# Online Radio for Airtel Gprs!



## digit i am thinking (Jun 30, 2007)

Please suggest me good online Radio stations (english & hindi) which can played fine on Airtel gprs.i am using it without EDGE.
May be of 48k,32k or 24k or lower than that.


----------



## PCWORM (Jun 30, 2007)

jus try playing radio in winamp...
  goto www.shoutcast.com while winamp is opened
   nd search for stations...there r many bhangra channels..


----------



## digit i am thinking (Jun 30, 2007)

didn't find good one


----------



## deepakg (Jun 30, 2007)

no radio is there..which can play over GPRS..


----------



## Garbage (Jun 30, 2007)

are u asking stations to play on Mobile or on PC ?


----------



## digit i am thinking (Jun 30, 2007)

for both PC and Mobile


----------



## Garbage (Jun 30, 2007)

for PC - shoutcast is good.

for mobile, I have AVEC Radio. But I'm unable to play it on Airtel's Mobile Office!


----------



## kaustav_geek (Jun 30, 2007)

PC: Shoutcast. But select the streams having the media format as aac+ and bitrate 32 kbps... The sound quality is as good as 96 kbps mp3. Yeah, try frequence .... Its a great station delivering good English numbers.

Mobile : Mundu speak.

I use Airtel GPRS without EDGE, they work fine for me.


----------



## blueshift (Jul 1, 2007)

For PC, I use Screamer Radio. [Homepage]. It has many stations from across the world. [Features]

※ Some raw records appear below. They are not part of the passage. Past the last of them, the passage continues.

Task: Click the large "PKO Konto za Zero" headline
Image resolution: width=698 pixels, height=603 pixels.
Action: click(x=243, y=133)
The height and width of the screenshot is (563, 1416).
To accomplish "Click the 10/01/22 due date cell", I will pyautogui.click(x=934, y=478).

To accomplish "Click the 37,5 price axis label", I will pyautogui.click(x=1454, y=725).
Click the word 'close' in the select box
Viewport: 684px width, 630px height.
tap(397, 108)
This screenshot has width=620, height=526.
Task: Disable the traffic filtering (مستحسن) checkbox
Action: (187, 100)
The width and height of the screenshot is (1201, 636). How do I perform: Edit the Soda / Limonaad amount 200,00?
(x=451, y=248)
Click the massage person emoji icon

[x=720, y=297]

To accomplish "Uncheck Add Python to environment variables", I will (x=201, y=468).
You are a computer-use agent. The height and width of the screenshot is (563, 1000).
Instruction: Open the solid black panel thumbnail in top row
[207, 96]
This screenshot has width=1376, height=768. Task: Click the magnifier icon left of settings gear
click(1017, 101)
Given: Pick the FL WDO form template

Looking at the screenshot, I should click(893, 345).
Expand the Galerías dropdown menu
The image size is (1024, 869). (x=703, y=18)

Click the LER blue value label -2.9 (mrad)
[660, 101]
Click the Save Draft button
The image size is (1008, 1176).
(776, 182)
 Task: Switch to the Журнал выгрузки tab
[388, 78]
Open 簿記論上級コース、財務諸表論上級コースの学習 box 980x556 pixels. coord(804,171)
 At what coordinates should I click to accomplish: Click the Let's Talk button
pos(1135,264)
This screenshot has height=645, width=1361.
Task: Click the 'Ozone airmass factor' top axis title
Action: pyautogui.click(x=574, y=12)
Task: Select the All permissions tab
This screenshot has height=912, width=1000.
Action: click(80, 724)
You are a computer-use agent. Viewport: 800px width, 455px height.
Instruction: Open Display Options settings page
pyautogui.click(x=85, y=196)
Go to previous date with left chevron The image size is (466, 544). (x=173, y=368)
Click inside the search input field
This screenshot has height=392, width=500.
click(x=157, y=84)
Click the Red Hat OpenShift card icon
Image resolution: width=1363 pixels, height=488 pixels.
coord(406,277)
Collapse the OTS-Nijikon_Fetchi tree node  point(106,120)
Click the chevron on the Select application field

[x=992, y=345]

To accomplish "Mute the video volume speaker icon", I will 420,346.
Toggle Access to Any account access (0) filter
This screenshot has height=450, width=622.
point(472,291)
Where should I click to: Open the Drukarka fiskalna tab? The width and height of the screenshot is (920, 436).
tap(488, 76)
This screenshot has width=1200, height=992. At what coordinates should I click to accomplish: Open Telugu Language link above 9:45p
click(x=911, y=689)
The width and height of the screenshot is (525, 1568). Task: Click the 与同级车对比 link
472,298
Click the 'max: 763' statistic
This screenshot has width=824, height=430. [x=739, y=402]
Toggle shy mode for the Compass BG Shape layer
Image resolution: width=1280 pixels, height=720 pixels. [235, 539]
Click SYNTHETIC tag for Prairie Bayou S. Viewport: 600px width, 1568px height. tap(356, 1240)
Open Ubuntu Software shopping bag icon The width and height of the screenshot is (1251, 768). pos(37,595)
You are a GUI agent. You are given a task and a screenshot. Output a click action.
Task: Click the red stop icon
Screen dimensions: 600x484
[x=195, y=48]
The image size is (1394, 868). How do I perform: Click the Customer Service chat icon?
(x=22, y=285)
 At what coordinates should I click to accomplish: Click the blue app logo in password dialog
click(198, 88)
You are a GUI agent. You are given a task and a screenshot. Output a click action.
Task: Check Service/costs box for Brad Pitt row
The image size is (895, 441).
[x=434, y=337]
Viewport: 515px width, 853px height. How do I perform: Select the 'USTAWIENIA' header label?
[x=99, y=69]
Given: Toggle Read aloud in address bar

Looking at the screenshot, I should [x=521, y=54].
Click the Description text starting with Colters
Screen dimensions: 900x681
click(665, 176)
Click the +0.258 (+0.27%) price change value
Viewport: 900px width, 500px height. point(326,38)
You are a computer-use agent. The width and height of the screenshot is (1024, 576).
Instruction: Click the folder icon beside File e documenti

Mobile: I had used Mundu radio too.


----------



## NIGHTMARE (Jul 1, 2007)

try this software its for PC  »


----------



## kaustav_geek (Jul 1, 2007)

For PC, any media player capable of streaming audio will do. VLC, Real Player, Winamp....all will do. AFAIK, shoutcast has a great database of radio stations. So, use ur fav media player and stream only aac+ streams. They consume less bandwidth and offer good sound quality. As I mentioned before too, even 32 kbps aac+ streams sound better than 96 kbps mp3 ones.


----------